Village in Berkshire, England

Curridge is a village in the civil parish of Chieveley in the English county of Berkshire.

==Geography==
Curridge is located in the south-east of the parish, adjoining Hermitage. The chief population areas are Curridge village, Longlane and Denison Barracks, home of the 42 Engineer Regiment (Geographic), 77th Brigade, and the Royal School of Military Survey. Curridge is administered by the unitary authority of West Berkshire.
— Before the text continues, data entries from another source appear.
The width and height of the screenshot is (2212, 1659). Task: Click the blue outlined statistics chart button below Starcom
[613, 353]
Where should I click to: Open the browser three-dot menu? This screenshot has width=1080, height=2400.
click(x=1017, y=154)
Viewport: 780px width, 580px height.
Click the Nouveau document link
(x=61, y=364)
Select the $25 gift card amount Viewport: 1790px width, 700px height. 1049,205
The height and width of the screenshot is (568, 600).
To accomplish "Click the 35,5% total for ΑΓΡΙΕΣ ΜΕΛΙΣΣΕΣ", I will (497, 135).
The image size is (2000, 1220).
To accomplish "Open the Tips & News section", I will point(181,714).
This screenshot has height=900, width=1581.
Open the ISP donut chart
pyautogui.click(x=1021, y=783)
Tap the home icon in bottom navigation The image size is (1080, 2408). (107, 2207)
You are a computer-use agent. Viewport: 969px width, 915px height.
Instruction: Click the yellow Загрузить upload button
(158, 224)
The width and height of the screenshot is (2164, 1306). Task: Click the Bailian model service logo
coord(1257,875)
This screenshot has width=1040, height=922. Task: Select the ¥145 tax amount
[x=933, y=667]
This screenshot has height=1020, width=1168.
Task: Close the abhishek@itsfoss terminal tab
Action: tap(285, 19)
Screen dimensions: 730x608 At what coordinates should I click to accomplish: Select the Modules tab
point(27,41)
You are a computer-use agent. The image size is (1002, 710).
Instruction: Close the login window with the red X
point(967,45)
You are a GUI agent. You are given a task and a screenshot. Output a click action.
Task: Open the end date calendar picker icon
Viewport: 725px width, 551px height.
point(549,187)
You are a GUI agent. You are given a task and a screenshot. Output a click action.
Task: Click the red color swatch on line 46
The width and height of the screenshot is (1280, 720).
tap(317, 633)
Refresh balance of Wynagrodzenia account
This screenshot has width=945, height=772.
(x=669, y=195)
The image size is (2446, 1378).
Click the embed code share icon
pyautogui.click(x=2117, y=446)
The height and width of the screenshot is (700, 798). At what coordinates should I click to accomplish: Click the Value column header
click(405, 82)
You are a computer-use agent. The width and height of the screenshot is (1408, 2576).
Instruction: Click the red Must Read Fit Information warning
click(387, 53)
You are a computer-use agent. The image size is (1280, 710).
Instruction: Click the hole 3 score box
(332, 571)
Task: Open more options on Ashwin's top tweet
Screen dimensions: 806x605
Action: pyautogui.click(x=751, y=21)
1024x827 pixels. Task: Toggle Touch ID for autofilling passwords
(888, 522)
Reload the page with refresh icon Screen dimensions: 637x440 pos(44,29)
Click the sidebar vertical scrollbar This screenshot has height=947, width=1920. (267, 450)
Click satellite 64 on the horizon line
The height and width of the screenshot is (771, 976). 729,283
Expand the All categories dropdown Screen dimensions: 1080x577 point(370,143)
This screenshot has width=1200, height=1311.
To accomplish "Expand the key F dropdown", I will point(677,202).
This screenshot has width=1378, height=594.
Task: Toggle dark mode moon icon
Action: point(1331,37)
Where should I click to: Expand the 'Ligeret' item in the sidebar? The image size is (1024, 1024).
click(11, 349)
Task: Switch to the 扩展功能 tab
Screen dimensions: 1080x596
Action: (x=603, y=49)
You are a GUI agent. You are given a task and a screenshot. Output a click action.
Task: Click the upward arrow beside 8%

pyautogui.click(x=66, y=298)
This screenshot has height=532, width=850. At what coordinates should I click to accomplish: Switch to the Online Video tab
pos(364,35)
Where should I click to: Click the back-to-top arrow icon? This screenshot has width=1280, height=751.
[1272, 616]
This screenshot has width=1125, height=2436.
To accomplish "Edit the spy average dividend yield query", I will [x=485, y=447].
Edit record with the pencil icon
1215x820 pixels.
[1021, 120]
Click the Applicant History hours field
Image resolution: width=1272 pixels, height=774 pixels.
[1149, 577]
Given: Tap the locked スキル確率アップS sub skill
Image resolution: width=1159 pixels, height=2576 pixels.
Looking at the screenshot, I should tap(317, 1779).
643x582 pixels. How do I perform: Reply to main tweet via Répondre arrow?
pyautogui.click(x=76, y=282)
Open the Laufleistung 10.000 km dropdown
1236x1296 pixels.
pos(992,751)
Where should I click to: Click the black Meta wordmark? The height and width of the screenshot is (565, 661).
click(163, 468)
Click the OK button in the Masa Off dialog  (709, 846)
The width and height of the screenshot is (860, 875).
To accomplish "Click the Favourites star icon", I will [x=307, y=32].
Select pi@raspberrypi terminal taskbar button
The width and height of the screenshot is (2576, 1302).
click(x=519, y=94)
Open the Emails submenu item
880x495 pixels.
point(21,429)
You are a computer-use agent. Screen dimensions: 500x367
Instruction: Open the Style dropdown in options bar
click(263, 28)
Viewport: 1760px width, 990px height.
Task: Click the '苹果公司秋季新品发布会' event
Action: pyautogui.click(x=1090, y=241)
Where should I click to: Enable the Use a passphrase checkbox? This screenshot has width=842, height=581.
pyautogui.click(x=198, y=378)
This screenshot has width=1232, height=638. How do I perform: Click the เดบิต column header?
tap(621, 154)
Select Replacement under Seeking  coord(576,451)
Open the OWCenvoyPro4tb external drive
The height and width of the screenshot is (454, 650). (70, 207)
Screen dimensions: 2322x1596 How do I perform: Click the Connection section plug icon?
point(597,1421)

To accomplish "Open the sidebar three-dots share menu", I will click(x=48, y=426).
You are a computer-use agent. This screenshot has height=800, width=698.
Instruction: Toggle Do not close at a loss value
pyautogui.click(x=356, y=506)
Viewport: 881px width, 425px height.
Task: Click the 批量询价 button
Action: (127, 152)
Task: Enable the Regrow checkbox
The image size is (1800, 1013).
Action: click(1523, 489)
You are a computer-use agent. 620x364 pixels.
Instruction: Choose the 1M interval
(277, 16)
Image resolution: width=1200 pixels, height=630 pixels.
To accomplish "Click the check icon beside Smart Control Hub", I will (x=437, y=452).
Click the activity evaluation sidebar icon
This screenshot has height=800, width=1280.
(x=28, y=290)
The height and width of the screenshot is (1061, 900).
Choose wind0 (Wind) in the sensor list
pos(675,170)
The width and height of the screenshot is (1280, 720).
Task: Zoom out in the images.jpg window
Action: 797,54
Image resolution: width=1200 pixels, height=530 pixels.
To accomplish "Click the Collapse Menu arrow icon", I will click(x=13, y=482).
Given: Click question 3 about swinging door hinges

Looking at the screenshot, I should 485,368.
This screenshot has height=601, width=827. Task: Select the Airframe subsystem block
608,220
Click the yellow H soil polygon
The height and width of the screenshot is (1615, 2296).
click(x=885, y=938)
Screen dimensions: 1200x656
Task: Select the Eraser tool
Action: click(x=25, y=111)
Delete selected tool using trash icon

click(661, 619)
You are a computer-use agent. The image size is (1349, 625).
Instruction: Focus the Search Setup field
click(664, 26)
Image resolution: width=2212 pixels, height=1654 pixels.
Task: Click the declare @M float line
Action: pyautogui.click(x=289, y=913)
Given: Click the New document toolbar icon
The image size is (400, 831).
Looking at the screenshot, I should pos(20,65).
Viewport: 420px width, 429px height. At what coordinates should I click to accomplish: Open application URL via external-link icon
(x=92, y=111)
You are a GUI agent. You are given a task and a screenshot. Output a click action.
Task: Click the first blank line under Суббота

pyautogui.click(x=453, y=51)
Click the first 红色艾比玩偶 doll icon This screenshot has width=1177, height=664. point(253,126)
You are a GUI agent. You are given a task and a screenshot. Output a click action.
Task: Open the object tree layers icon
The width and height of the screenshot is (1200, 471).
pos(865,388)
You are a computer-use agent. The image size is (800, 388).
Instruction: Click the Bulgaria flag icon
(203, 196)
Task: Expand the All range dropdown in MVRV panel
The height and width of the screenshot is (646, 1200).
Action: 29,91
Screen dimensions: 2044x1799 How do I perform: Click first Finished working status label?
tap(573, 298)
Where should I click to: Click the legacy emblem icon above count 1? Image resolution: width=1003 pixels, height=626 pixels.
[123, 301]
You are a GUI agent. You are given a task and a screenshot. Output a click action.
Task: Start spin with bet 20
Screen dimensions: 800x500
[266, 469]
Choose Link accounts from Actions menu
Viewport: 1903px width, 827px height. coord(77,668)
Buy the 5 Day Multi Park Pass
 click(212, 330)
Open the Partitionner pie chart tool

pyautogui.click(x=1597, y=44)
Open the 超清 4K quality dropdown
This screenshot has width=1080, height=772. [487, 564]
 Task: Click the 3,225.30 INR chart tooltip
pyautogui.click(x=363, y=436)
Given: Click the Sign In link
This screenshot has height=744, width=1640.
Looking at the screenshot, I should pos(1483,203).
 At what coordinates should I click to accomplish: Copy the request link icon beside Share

Much of the local area is deciduous woodland and Faircross Plantation remembers the fact that the hundred court for Faircross Hundred once met there.

==History==
King Edred's annals of 953 record the village of Custeridge as being given to Alfric, a deed witnessed by the Bishop of Ramsbury. The village's name is said to be derived from 'Cusa's Ridge'. It was a tithing of Chieveley. The manor of Curridge is known as Prior's Court because it was owned by Poughley Priory in Chaddleworth and the prior held his court there. In August 1207, King John seems to have had a few days' hunting in West Berkshire. He is reported in Curridge on the 3rd and Chieveley on the 5th. The Curridge Mission Church served as a chapel until 1965, when the last service was held. The ecclesiastical links with Chieveley were severed and Curridge is now linked with Hermitage. The 20th century poet, printer and artist, Ralph Chubb, lived at Curridge.